*Work required*
Using the data below, return word for word every line from the one holding "364x275 pixels." down to the one holding "Image resolution: width=552". Leave pictures out.

*Exercise materials*
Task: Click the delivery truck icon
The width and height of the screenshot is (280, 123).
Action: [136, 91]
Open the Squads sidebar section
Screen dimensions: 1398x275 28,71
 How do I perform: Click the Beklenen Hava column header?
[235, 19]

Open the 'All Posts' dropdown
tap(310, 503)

...

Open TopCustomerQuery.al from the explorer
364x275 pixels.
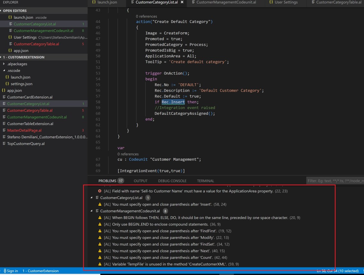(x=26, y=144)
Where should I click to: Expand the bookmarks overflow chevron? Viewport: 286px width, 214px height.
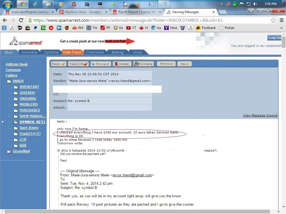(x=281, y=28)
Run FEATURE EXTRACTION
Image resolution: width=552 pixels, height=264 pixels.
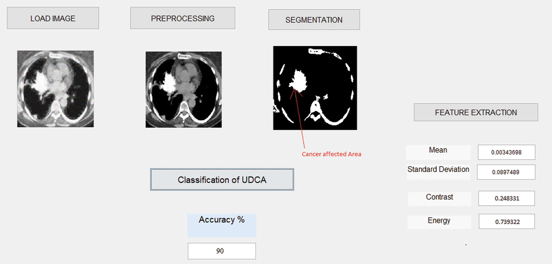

*Answer section*
364x275 pixels.
(x=26, y=144)
Where should I click to: Expand the bookmarks overflow chevron? Viewport: 286px width, 214px height.
(x=281, y=28)
Run FEATURE EXTRACTION
Image resolution: width=552 pixels, height=264 pixels.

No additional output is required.